8. Quelle est l’ampleur du problème de l’immigration?

Une grande partie des problèmes récents de Merkel découlaient de sa décision d’ouvrir la frontière allemande à des centaines de milliers de réfugiés en 2015 et 2016. Lors des élections nationales de 2017, son bloc s’est effondré à son pire résultat depuis 1949. L’alternative anti-immigration pour l’Allemagne, ou L’AfD a recueilli 12,6% des voix, ce qui en fait le premier parti d’extrême droite depuis 1953 à remporter des sièges à la chambre basse, le Bundestag. Depuis lors, la pandémie a poussé l’immigration vers le bas de l’ordre du jour. Le parti est plus fort dans les anciens États communistes de l’Est, où de nombreux électeurs se sentent négligés par les principaux partis. L’immigration reste un défi pour l’Europe et le successeur de Merkel devra y apporter une réponse commune.

9. Qu’en est-il du changement climatique?

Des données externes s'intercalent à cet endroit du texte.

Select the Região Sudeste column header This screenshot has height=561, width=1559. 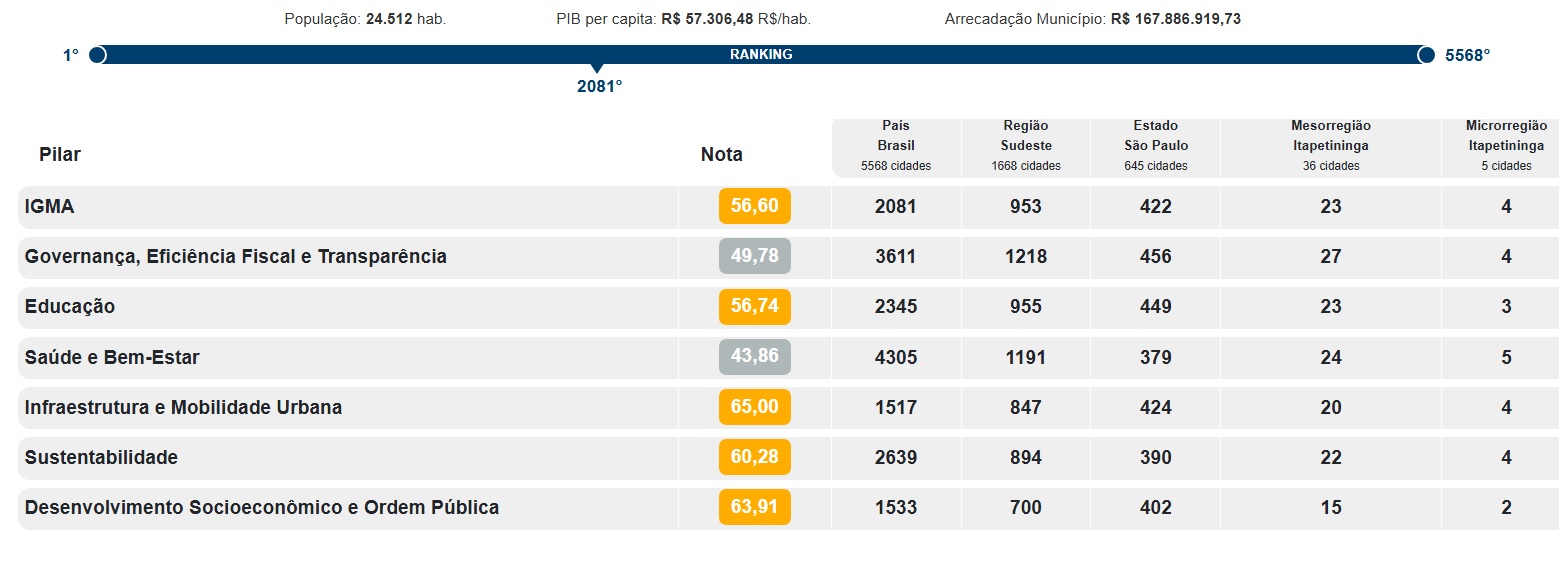[1026, 146]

Merkel a organisé la sortie de l’Allemagne de l’énergie nucléaire après la catastrophe du réacteur de Fukushima au Japon en 2011, et les électeurs soutiennent fermement l’action environnementale. Alors que l’UE cherche à créer une dynamique derrière son Green Deal, les éléments sont là pour un changement dans l’infrastructure énergétique allemande et le modèle industriel qu’elle alimente. La politique climatique, qui concerne la sortie prévue du pays du charbon, sa volonté de plus d’énergies renouvelables et de réforme agricole, est l’un des plus grands défis pour tout chancelier, et pourrait conduire à des tensions entre la CDU / CSU et les Verts.